●パワフルな新型ゴルフ
トレーニングは約2時間。今回は東京・お台場を出発し、首都高速に乗って大井埠頭を往復する約12キロのコースが使われた。教室で簡単な説明を受けたあと、4月に発売されたばかりの6代目ゴルフ・TSIハイラインに乗ってさっそく出発する。
「まず1周目はふだんの運転で走って下さい」。インストラクターを務めるモータージャーナリストの佐藤久実さんにうながされ、とりあえず何も考えずスタート。わずか1.4Lのエンジンはとにかく静かで、ターボとスーパーチャージャーが両方ついているだけに低速域で力強い。7速のDSGトランスミッションが小気味よくシフトアップしていく。ハンドルわきのパドルシフトは使わず、D(ドライブ)レンジに入れっぱなしのオートマチック走行だ。
●早めにアクセルを戻す
「では2周目。いくつかの点に注意して運転してもらいます」。このコースは発進後、すぐに一時停止がある。2000回転ぐらいでアクセルを止め、できるだけ早めに戻せ、という。前方で止まることが分かりきっている場合、加速して減速するのはいわば無駄。加減速をなるべく少なくするのが第一のポイントだ。
とはいえ、アクセルはとにかくゆっくり踏めばいい、というわけでもないらしい。のろのろ加速していると、結果的に加速に使っている時間が長くなり、安定した回転数で走っている時間が減る。トランスミッションにもよるが、ギアがなかなか上がらず、かえって燃料を消費してしまう。
なお、VWジャパンでは積極的には推奨していないが、停止する前からニュートラルに入れてしまい、惰性で走る方法も欧州では知られているという。
●高いギアで低回転に
首都高速に入り、スピードが乗ってきた。ギアは5〜6速。ここで佐藤インストラクターが、パドルシフトで7速に入れるよう指示。「アクセルも遠慮せず踏んで下さい」。できるだけ高速ギアを使い、回転数を低くする。そして、ためらわずアクセルを開ける。
「よく誤解されるんですが、単にトロトロ走るのがエコではありません。運転も楽しまなくては」と佐藤さん。クルマの魅力を犠牲にしないエコドライブ——これもポイントだ。
下り坂に差しかかり、50メートルほど先が少し渋滞しているように見えた。

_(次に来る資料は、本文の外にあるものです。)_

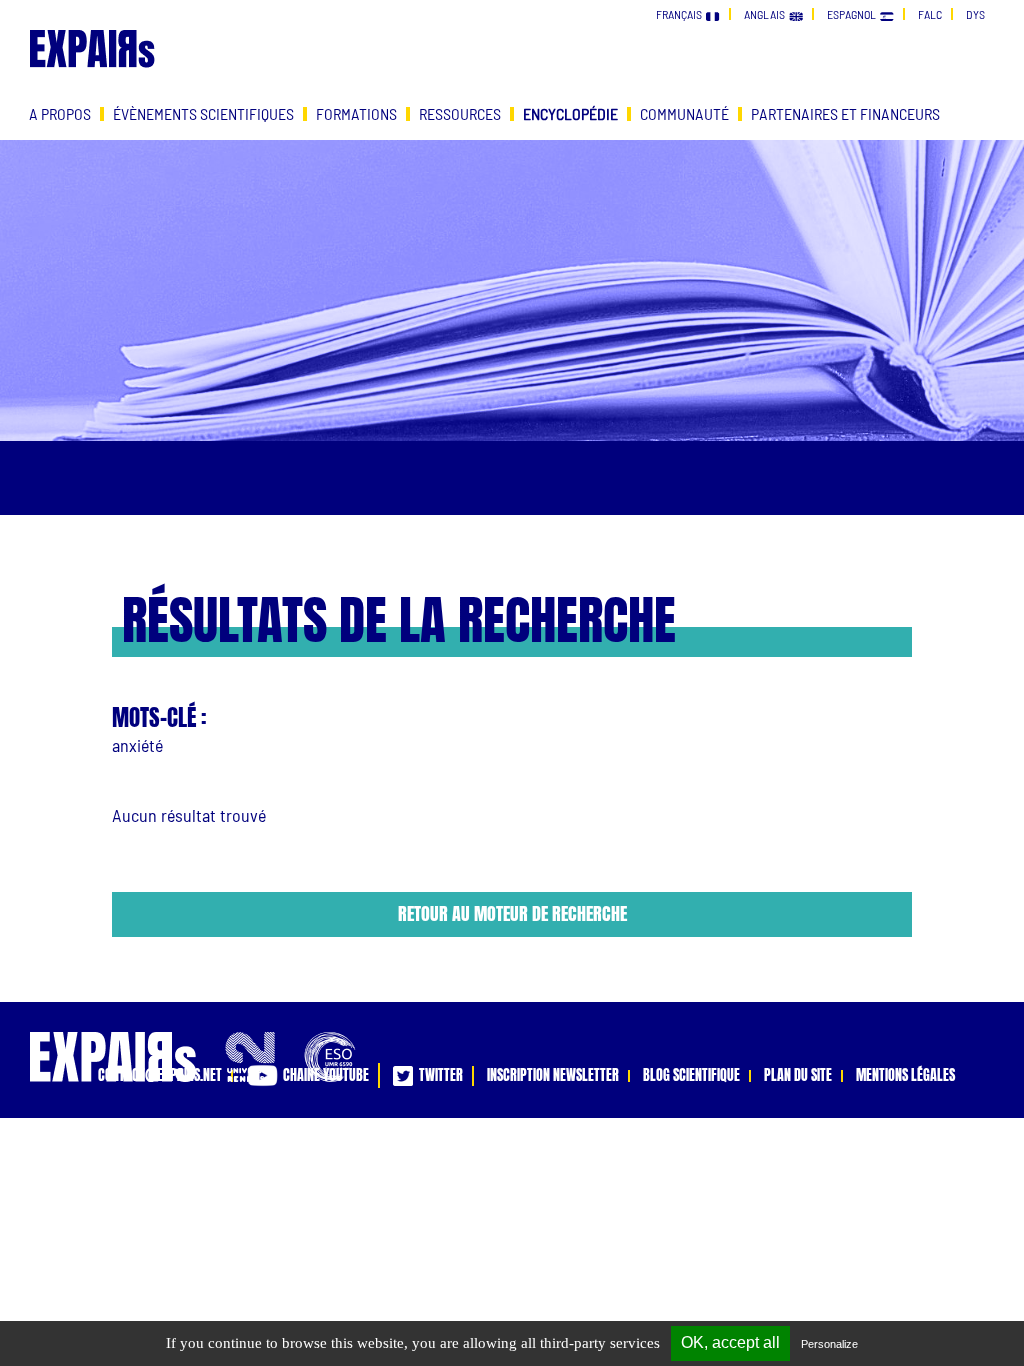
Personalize (829, 1344)
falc (930, 14)
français (681, 14)
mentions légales (905, 1075)
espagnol (853, 14)
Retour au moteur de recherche (512, 913)
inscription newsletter (553, 1075)
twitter (438, 1075)
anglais (766, 14)
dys (975, 14)
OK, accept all (730, 1342)
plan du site (798, 1075)
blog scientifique (691, 1075)
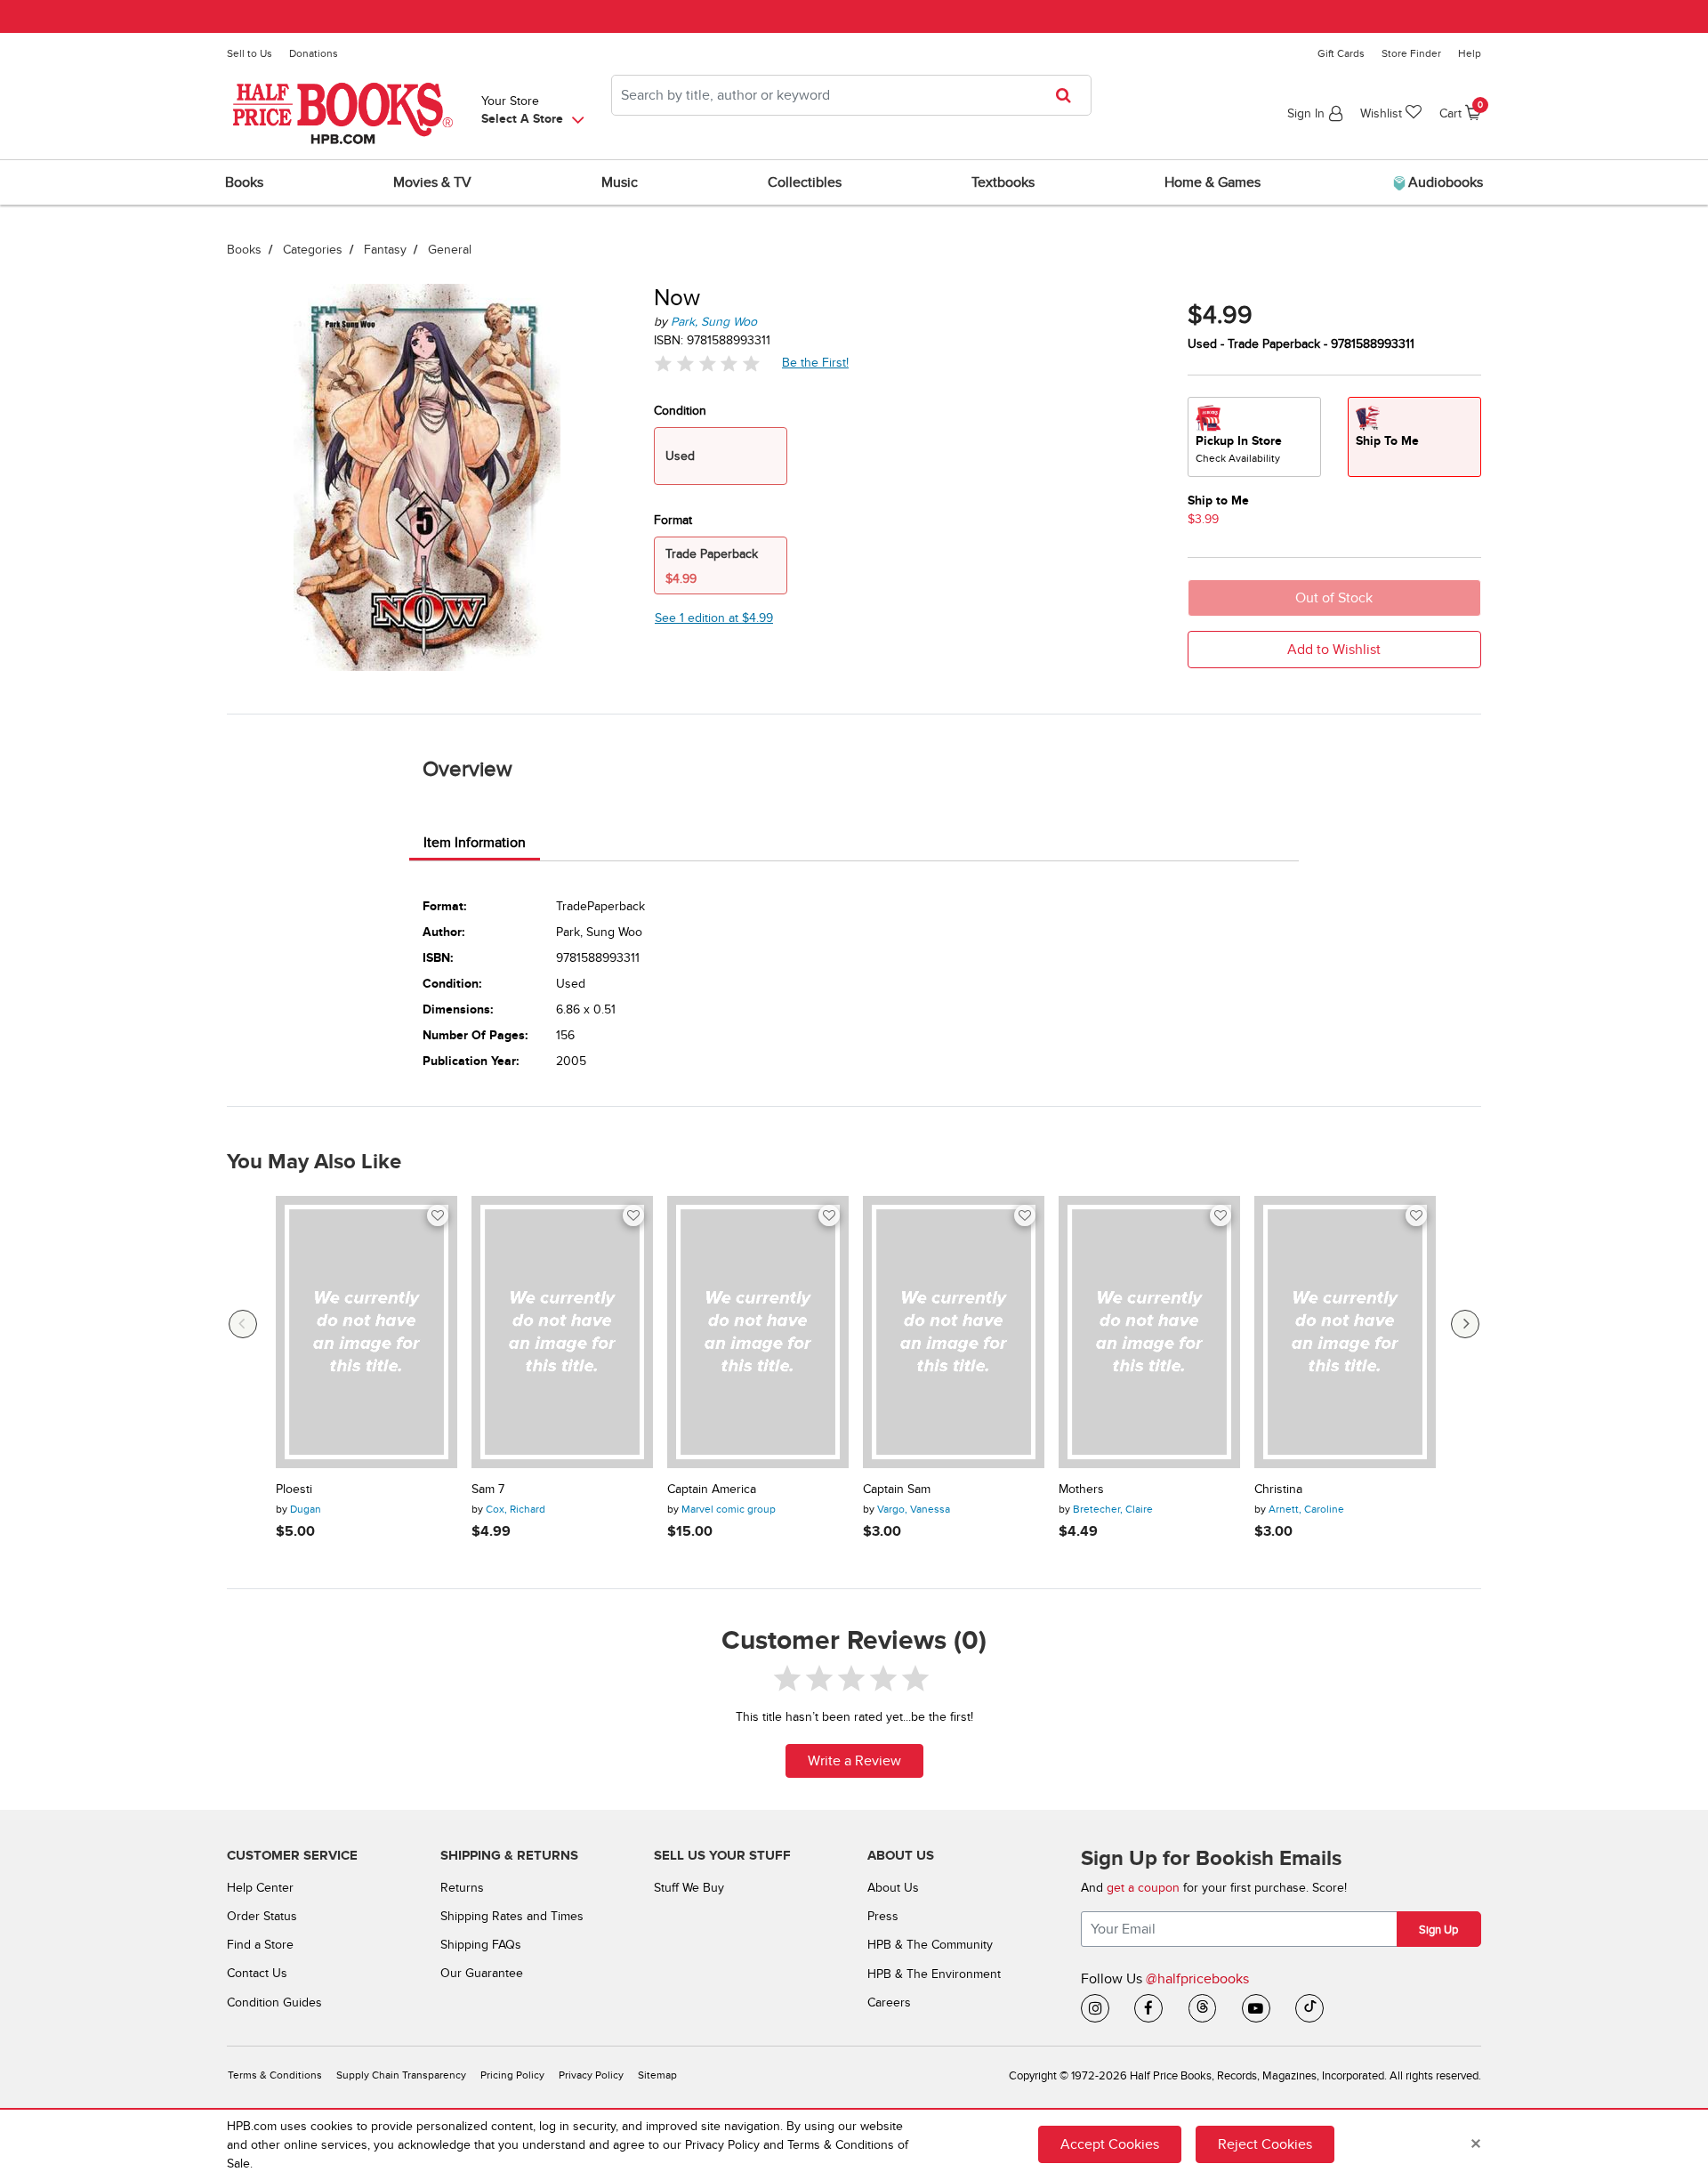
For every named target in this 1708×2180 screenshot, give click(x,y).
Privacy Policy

ここで早めにアクセルを戻す。前に追いついてからブレーキをかけるより、先読みして早めに減速しておこう——という計算だったが、そう思っているうちに前方が再び流れ始めた。「早めにアクセル!」。そう、再び加速することが分かっている場合、スピードが落ちきってしまう前に加速した方がいいのだった。
●「先を読む」のが重要
「加速・減速をできるだけ少なく」「高速ギアで低回転」といったいくつかのポイントを押さえるためには、とにかく先を読んで運転する必要がある。道路はいわば生き物だから、これが意外に難しく、また面白い。エコドライブというとソフトな運転というイメージだが、むしろアクティブでスポーティでさえある。
2周目の走行を終え、講評を受けた。燃費は1周目の9.61km/Lに対し、2周目は11.17km/L。10・15モード公表燃費は16.2km/Lだが、渋滞の激しい週末のお台場だったことを考えれば、こんなものだろう。渋滞は2周目の方が激しかったのだが、短時間でかなりの改善効果が見られた。
今回のトレーニング参加者は2日間で計60人。4台のゴルフTSIハイラインと2ドアクーペのシロッコ1台が用意された。VWジャパンでは年に数回、こういった教室を開催しているほか、正規ディーラーなどでも開いているという。